Do This Now (5 Steps)

  1. Grab your team for a 90-minute working session this week.
  2. List every competitor you think you have. Then, ruthlessly cut the list. Choose the right competitor set, not every logo in the market.
  3. Pick one key customer segment to focus on. Avoid diluted positioning by choosing one segment wedge.
  4. Build a clean differentiation grid. Use real evidence for where you win and lose against your top 3 rivals.
  5. Identify the single biggest strategic trade-off to propose. Is it price, features, or service? Your map will show you.

Avoid These Traps

  • Don’t try to analyze the entire market at once.

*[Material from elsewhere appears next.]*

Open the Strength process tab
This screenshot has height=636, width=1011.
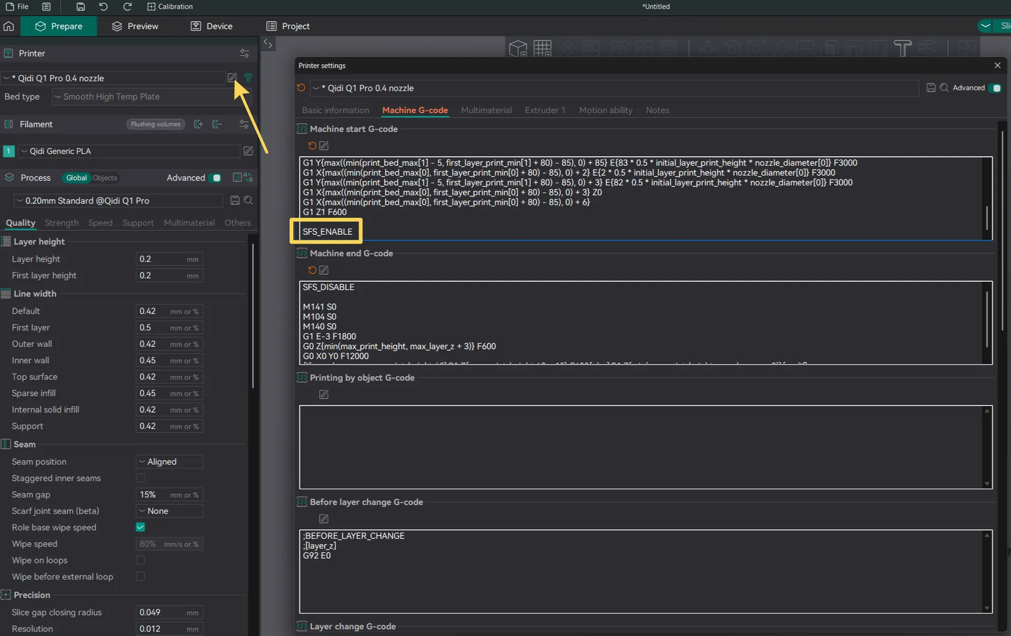tap(62, 223)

It’s a recipe for paralysis.
  • Don’t present a list of 10 options. Leaders need one clear recommendation to say yes to.
  • Don’t use fuzzy language. Your grid needs concrete evidence, not opinions.
  • Don’t skip the customer segment step. A map of ‘everyone’ is a map to nowhere.
  • Don’t let perfect be the enemy of good. A rough map that sparks debate is better than a perfect one that’s late.

Your Win by Friday

By Friday, you can have a one-page strategy artifact—your competitive map—that answers where you win, where you lose, and what move to make next. It’s the difference between another analysis meeting and a decision meeting. Time to make the map.